---- DATA SHOWN
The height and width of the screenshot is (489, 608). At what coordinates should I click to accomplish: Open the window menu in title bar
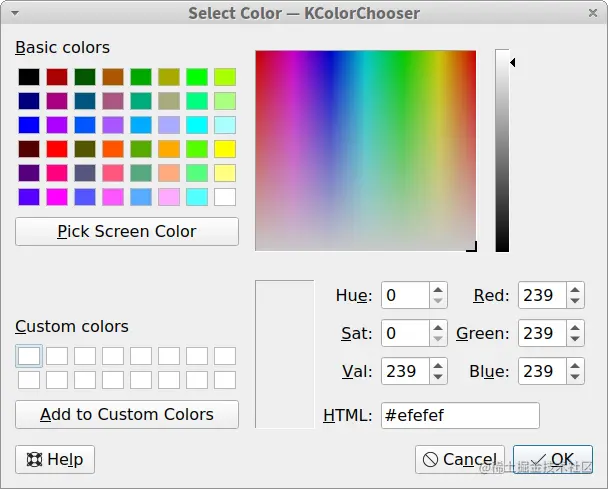16,13
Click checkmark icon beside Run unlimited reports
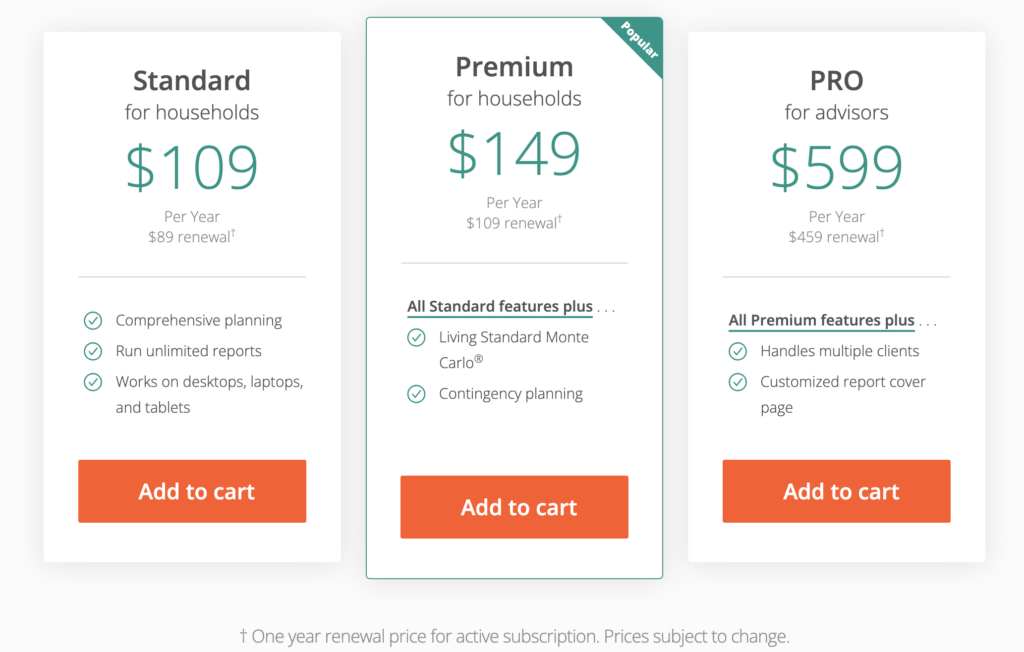Image resolution: width=1024 pixels, height=652 pixels. pyautogui.click(x=93, y=351)
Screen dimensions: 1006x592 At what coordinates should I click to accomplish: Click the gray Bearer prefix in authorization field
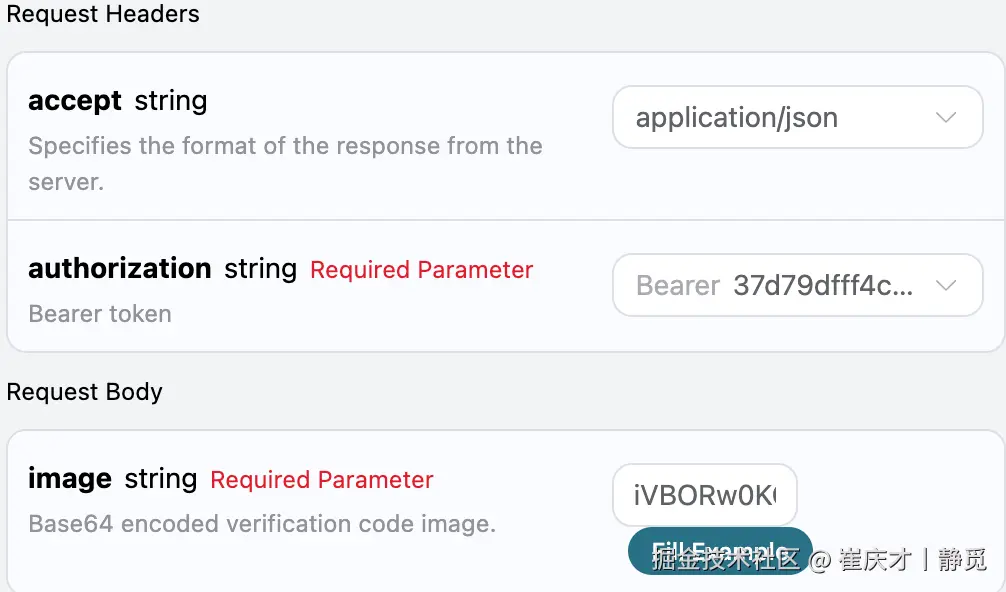coord(678,286)
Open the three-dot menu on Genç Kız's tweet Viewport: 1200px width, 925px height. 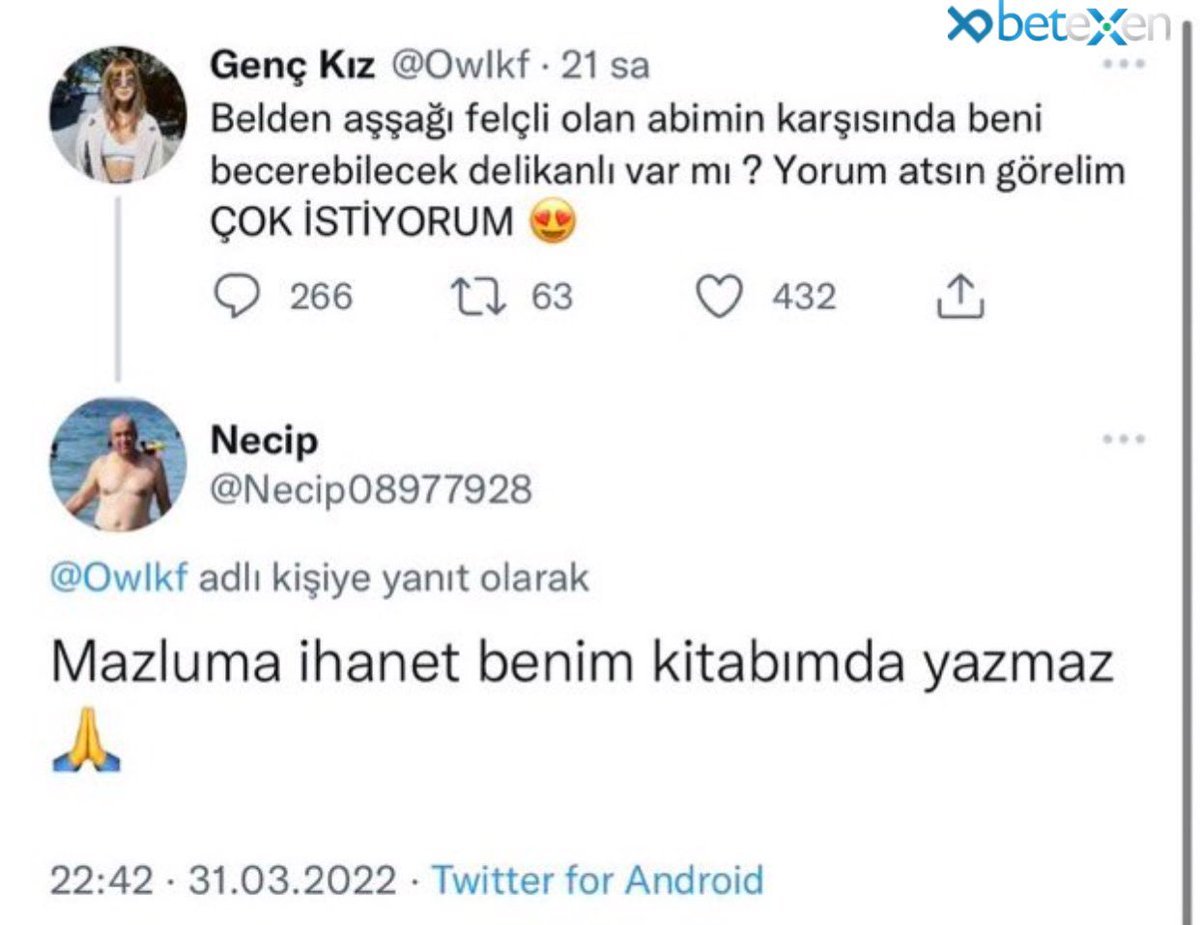pyautogui.click(x=1123, y=66)
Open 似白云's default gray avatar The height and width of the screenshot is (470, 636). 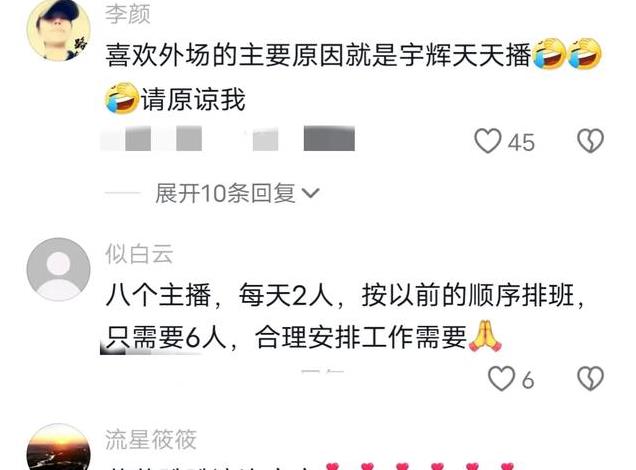pyautogui.click(x=58, y=269)
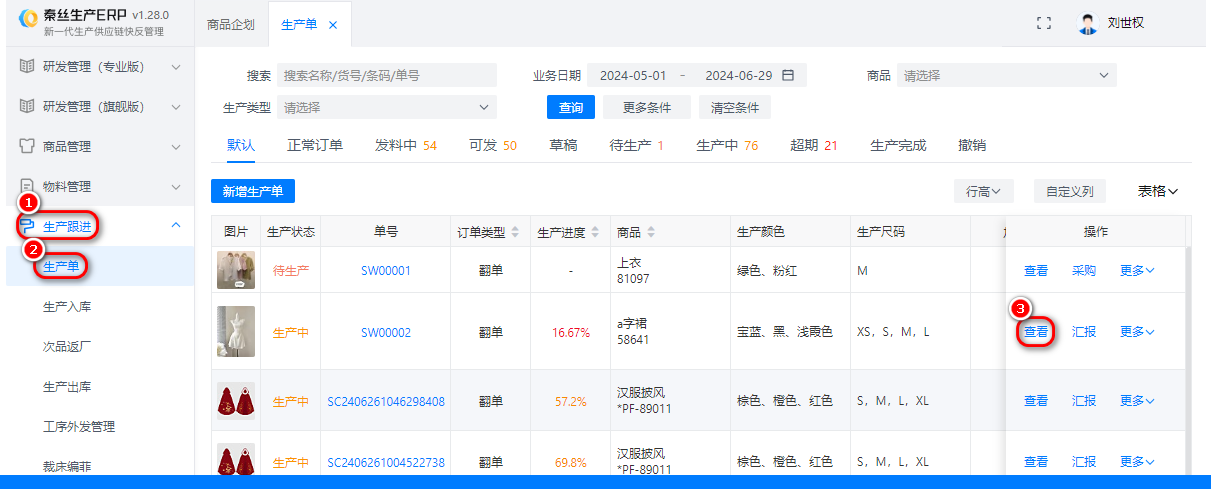
Task: Click the 物料管理 icon in the sidebar
Action: click(28, 187)
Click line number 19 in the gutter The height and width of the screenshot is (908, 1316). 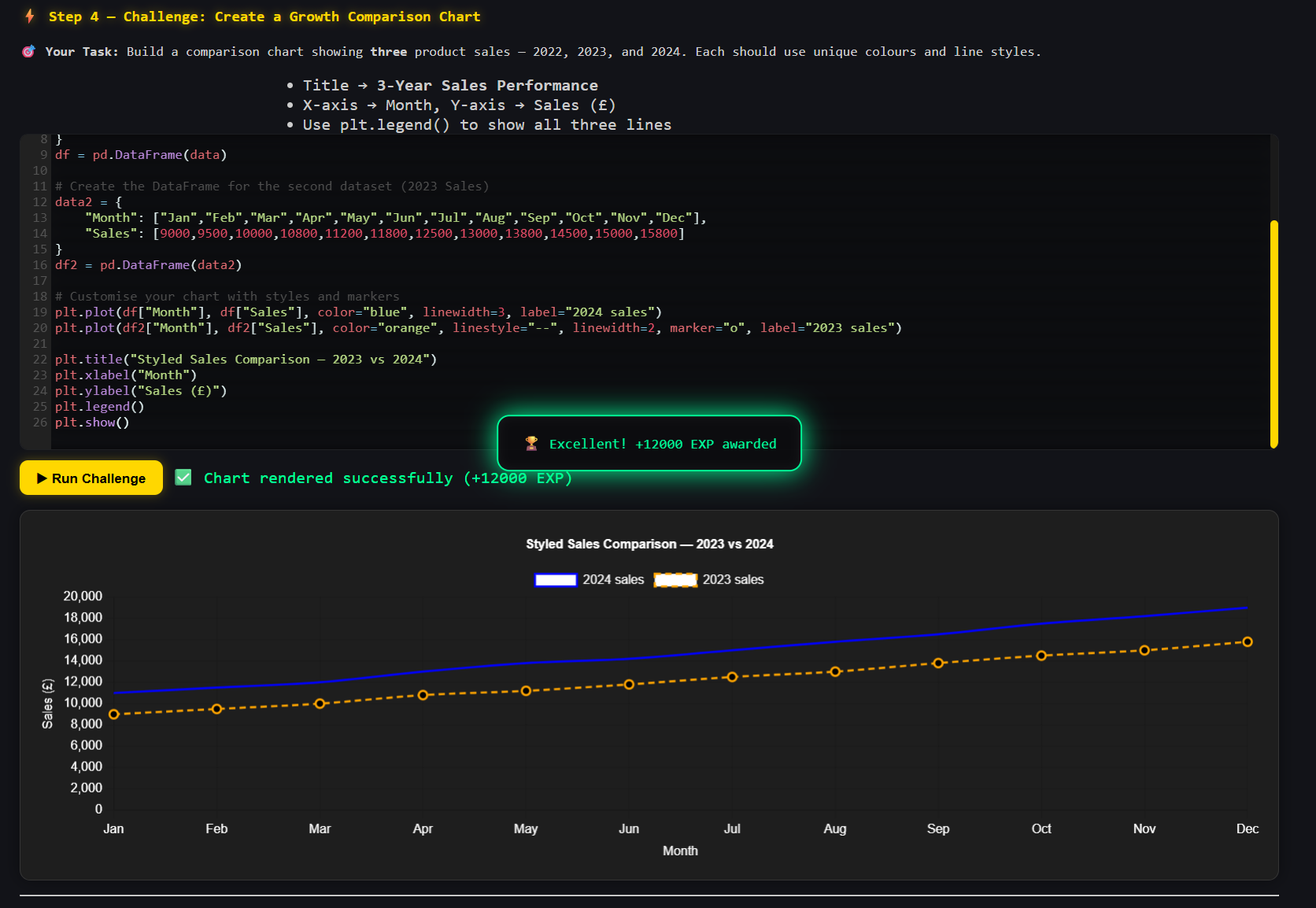coord(40,312)
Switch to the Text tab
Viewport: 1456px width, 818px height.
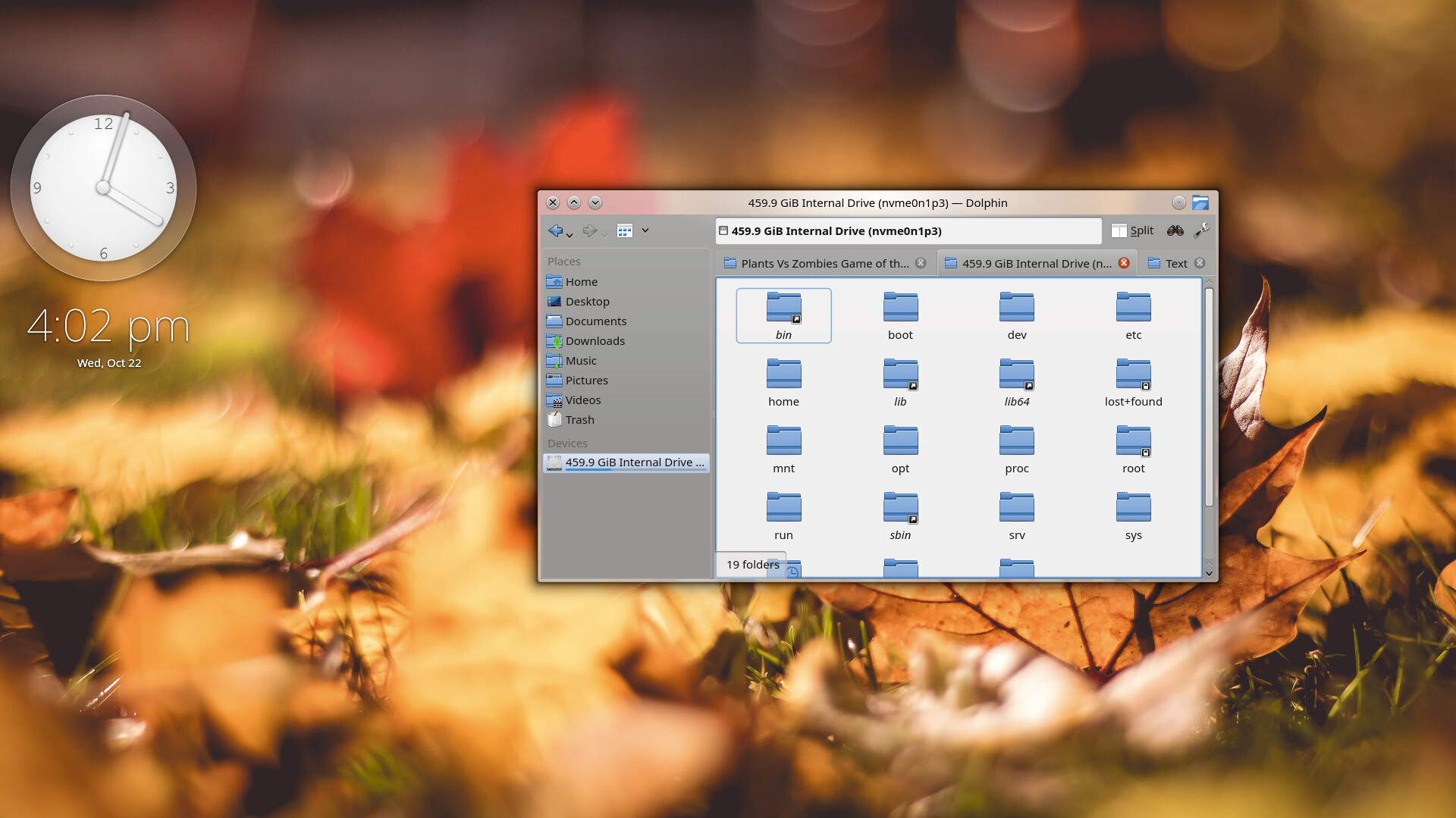(x=1175, y=263)

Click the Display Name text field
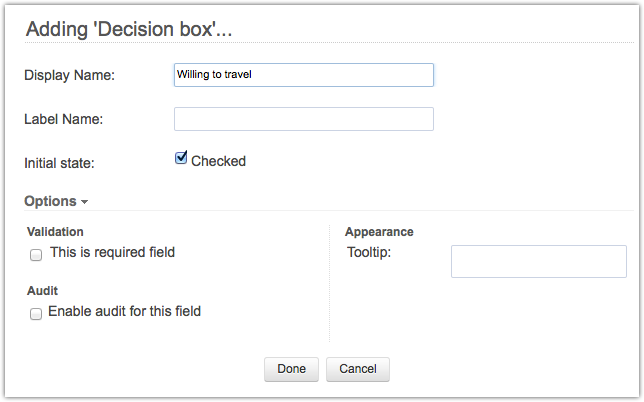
--------
EXERCISE OBJECTIVE:
Leave the pictures aside. Set down exactly the lines from the one with "Switch to the Text tab" through the final line of the listing above.

TASK SOLUTION:
Switch to the Text tab
Viewport: 1456px width, 818px height.
(x=1175, y=263)

Click the Display Name text field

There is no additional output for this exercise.